マイクだけではない。ユーゴ被害者の会の全員が、怪獣を完全に自由にして受け入れたロバートソンを称えるに違いない。特にマイクの上司ベルトルドなどは、ユーゴが祈りの国で好き勝手動き回っていると想像しただけで胃を痛めてしまうほどだ。
(大丈夫……大丈夫……)
勿論ロバートソンも平常心とは言い難いがどうしようもない。
湖の国でのパーティーは聖女リリアーナがいたから、同じテーブルにいてもおかしくはなかった。しかし、“満ち潮”の本店で、一応単なる客のユーゴをロバートソンが案内するのは不自然極まりなく、却って余計な騒動を巻き起こしてしまう可能性があった。
そのため“満ち潮”本店は、怪獣親子が好きに動き回る魔窟と化したのだ。
(でも自分は無理だ……)
一方、マイクはそういかない。
大陸の平穏を維持するために存在する守護騎士として、ユーゴ達に危害を加える者が現れたら排除する必要があるからだ。
(お子様達がいるからどうなるか全く分からん……!)
当然マイクが心配しているのはユーゴでなく、怒った彼が巻き起こす騒動の被害だ。
マイクはブチ切れて豹変したユーゴを見たことがないが、それでも自分の子供に敵意が向けられた親がどうなるかは分かる。
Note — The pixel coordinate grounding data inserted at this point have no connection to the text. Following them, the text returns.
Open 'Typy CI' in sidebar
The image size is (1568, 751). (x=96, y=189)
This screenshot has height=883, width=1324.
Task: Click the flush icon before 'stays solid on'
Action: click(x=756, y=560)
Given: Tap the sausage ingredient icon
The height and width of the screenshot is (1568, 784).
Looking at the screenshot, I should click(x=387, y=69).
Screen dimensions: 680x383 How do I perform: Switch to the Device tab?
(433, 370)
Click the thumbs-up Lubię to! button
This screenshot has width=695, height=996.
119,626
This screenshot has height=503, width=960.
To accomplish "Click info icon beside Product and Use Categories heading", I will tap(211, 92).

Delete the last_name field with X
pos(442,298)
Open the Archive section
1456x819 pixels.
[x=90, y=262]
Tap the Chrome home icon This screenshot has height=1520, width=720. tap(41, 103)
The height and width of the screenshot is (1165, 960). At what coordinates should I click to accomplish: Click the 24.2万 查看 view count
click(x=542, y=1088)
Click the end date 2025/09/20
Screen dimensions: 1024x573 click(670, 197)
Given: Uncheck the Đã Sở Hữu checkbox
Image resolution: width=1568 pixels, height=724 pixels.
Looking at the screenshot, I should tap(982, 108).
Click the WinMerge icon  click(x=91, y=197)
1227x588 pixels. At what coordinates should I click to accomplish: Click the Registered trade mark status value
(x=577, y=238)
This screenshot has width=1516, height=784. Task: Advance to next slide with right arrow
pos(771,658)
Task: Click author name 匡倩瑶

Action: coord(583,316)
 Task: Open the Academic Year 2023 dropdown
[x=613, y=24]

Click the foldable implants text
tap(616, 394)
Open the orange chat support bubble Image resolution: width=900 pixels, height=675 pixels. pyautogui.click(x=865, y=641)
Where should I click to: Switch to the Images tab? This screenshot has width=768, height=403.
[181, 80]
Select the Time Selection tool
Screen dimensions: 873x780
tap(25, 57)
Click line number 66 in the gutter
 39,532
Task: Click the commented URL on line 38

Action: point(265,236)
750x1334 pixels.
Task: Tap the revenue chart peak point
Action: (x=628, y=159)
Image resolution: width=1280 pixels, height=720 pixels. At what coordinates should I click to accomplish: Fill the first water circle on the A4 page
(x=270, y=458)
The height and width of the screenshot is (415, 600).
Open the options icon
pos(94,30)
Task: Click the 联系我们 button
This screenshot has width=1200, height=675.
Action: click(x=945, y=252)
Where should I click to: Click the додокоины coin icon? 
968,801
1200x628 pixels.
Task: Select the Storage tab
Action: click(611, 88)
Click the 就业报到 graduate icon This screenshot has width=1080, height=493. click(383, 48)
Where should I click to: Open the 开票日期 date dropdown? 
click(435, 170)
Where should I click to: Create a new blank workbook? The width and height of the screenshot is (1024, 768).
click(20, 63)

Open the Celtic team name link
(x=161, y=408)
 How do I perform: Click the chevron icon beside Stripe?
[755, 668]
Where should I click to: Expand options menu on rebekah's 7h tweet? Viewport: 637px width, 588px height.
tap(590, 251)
ユーゴという男の面倒で危険極まりないところは、昔は理性を失うことがないものの常時イライラして、大陸に穴を開ける爆弾なら、今はほぼ怒ることがないが、逆鱗に触れると非常に理性が怪しい大陸消滅爆弾になることだ。
つまりユーゴを以前から知る者は、常に起爆しているがなんとか大陸が無事な昔と、起爆ボタンは一つだが、ひとたび押されると世界そのものが危険な今という、一粒で二度おいしくない体験を味わっていた。
(もう二十年とか三十年前の話だし、そろそろ許してくれねえかなあ……)
そんなロバートソンとマイクの反応を把握しているユーゴにも言い分はある。
彼が大陸に穴を開けたのは、竜や悪神などが相手で、周りのことを気にするどころではない状況だったのが殆どだ。それらを放っておいた方がよほど危険なことを考えると、山や大地は必要な犠牲だった。
尤も、だからと言ってそんなことが出来る存在に、怯えるなというのが無理な話でもある。
(いやでも、開けた穴も吹っ飛ばした山も十どころじゃねえからなあ……山に至っては纏めて四つは消したこともあるし……)
「パパ! はやくはやく!」
「すぐ行こうさあ行こう」
「よーし行こうか!」
若干遠い目をしながら、自分のやらかしを数えていたユーゴだが、手を握っている愛する子供達に急かされると、軽い足取りで“満ち潮”本店に足を踏み入れた。
(邪魔にならないところで、でも何か起きたらすぐに駆け付けられる場所を……)
可哀想なマイクも。
◆
後書き
話が進んでませんが、久々な更新なので、いかにこいつがビビられてるか書きたくて……許してください(小声)。